Howard told reporters travelling with him to Jakarta for the presidential inauguration that he would not raise the defence-pact proposal with Yudhoyono on this visit. But the two leaders will have further meetings over the next six weeks – in Chile for a summit of the Asia-Pacific Economic Cooperation forum, and in Laos for an Asean summit. These meetings will give their top officials the chance to discuss a framework for getting any new security talks under way.

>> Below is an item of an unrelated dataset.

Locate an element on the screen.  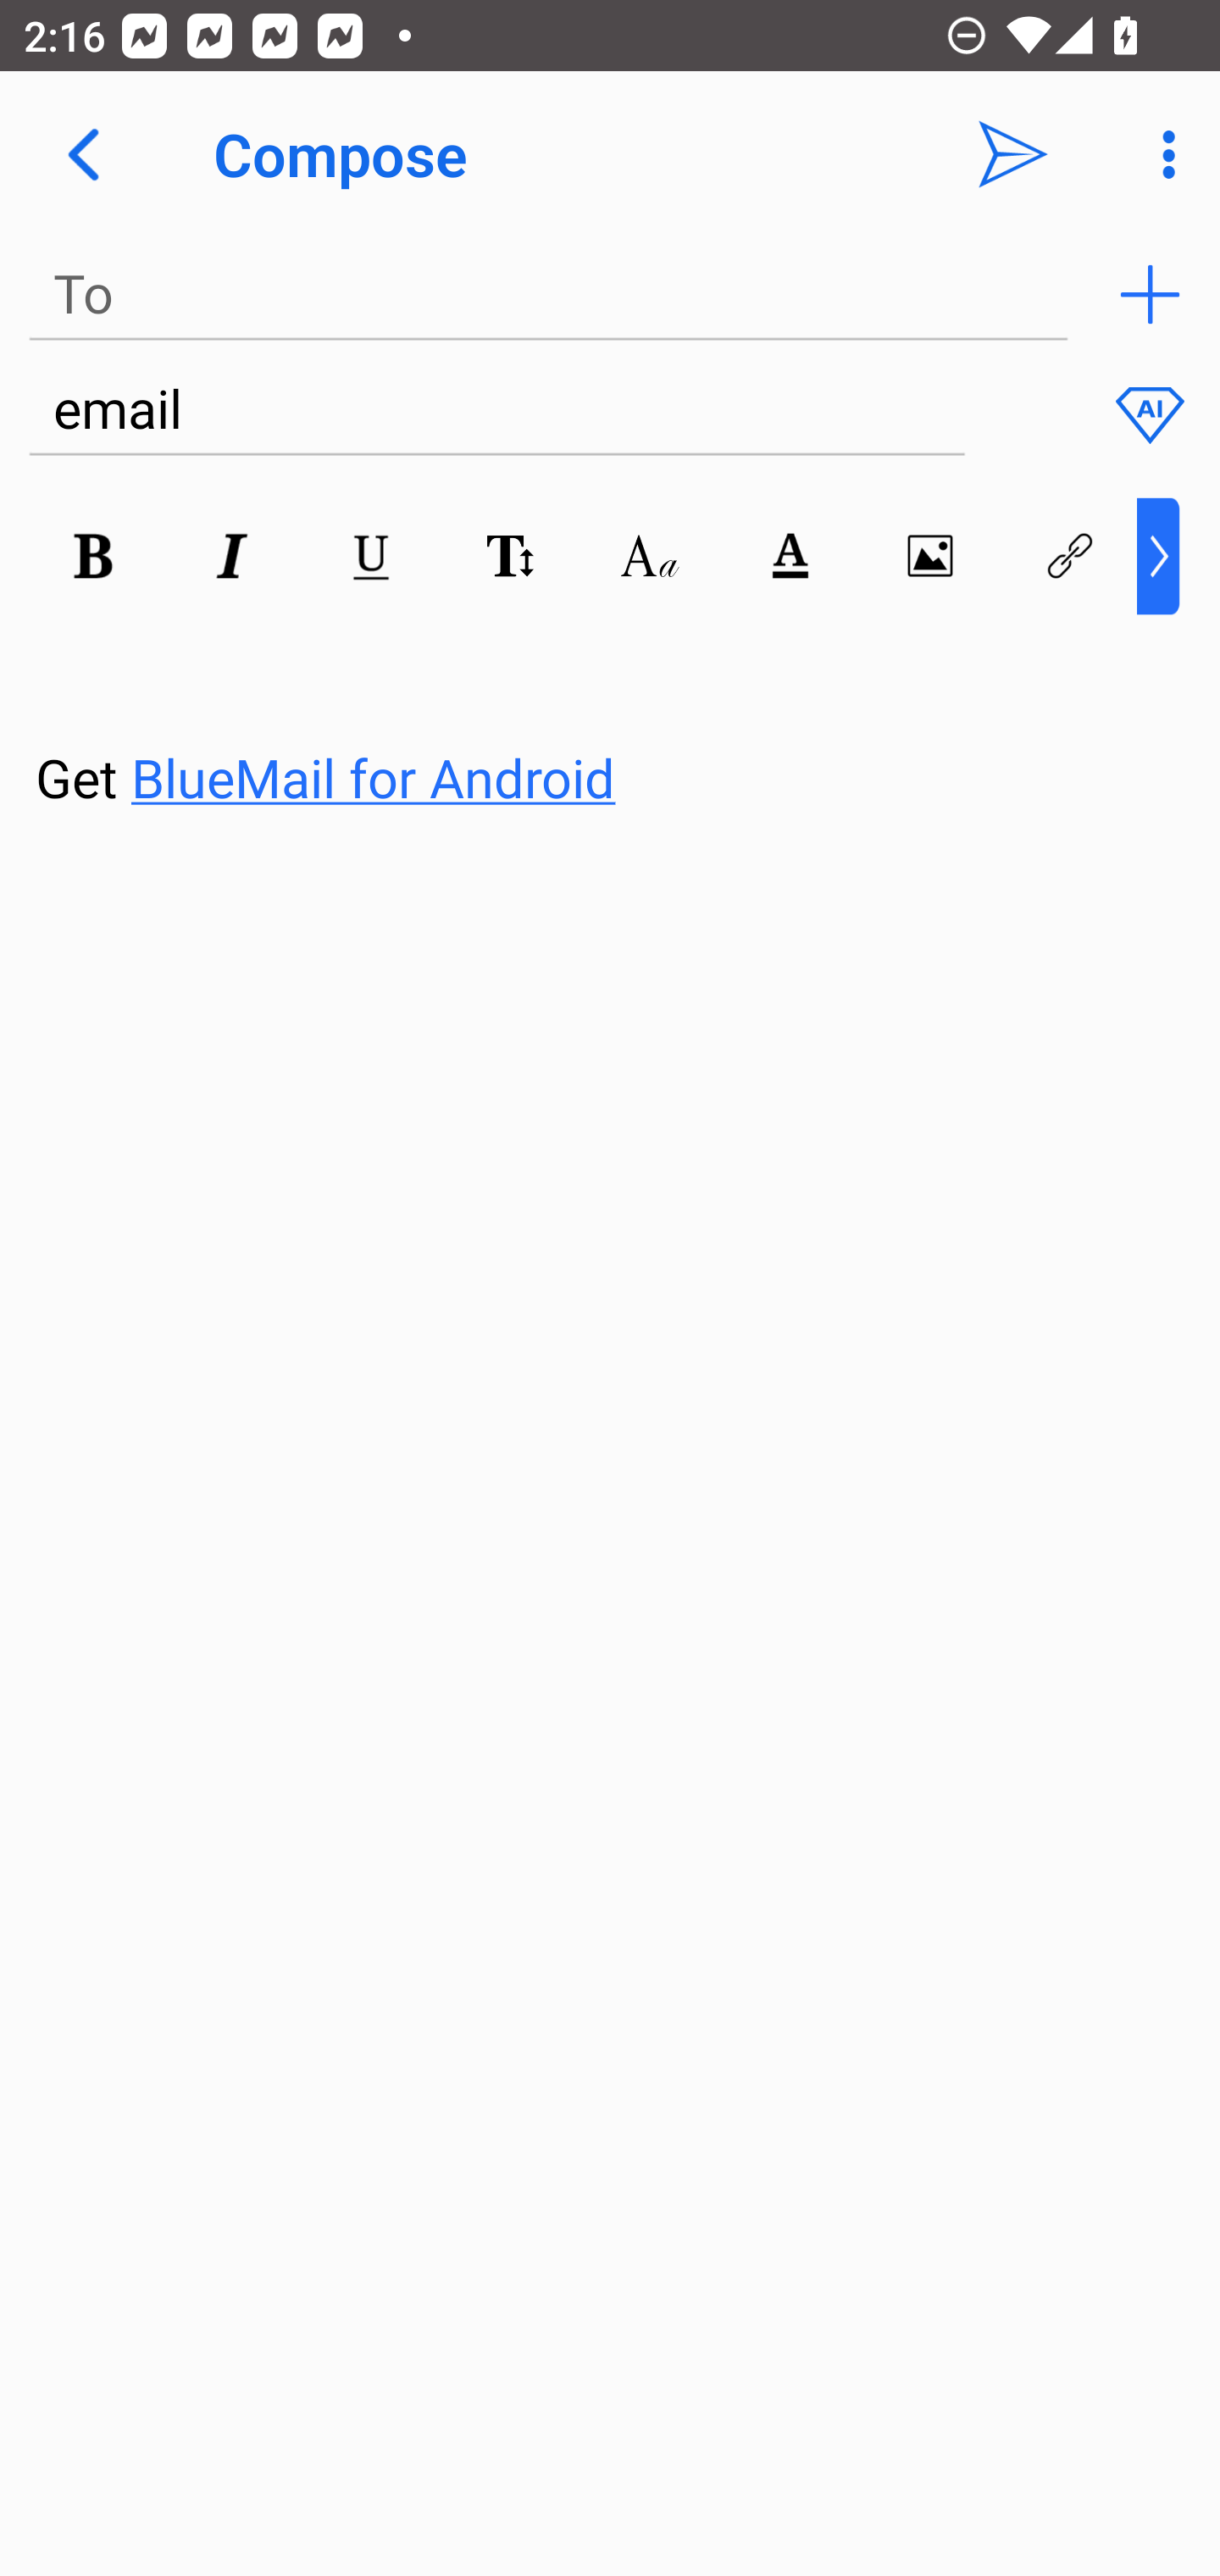
To is located at coordinates (549, 295).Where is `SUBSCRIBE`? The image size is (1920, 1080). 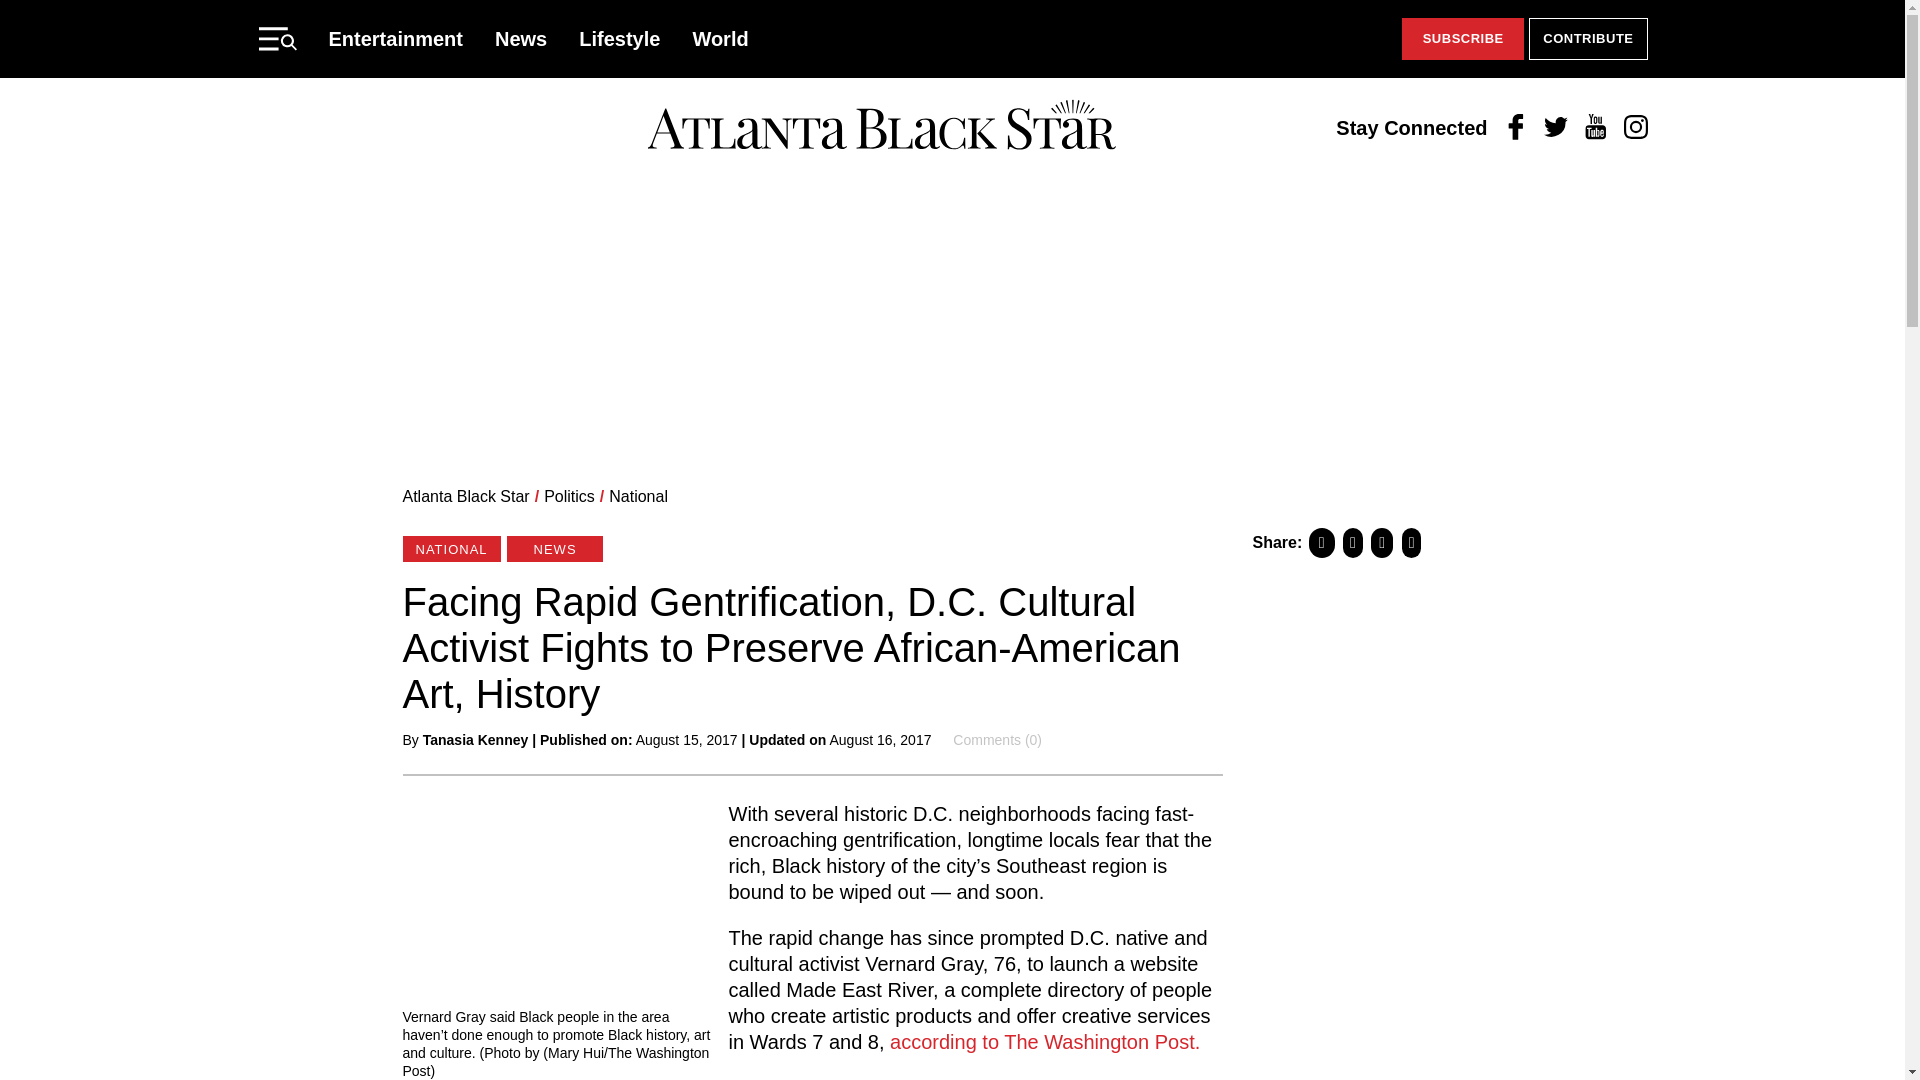
SUBSCRIBE is located at coordinates (1462, 39).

Australia and Indonesia already have stepped up security cooperation since the Bali bombing in October 2002, which killed 202 people, 88 of them Australian. The two governments signed a memorandum of understanding on counter-terrorism in January 2002, and a second agreement on transnational crime in June 2003 to deal mostly with Afghan, Iraqi and Pakistani refugees smuggled from Indonesia into Australia. They've also signed a technical agreement that allows Australian police to play a significant role in the hunt for terrorist fugitives in Indonesia.

Domestic opposition

The Howard government is halfway through a four-year counter-terrorism package for Indonesia costing $7 million. It is spending another $28 million over five years on the Jakarta Centre for Law Enforcement Cooperation, which opened in July, to provide training in counter-terrorism skills. It has also funded a police intelligence training school in Semarang, Central Java.

But Howard, too, would have to overcome domestic opposition to any new security arrangement with Indonesia. In Australia, much of the coalition of lobby groups that eventually won support for an independent East Timor has since taken on the cause of independence for other parts of Indonesia, such as Aceh and Papua. They would strongly oppose formal ties with Indonesia's national security apparatus.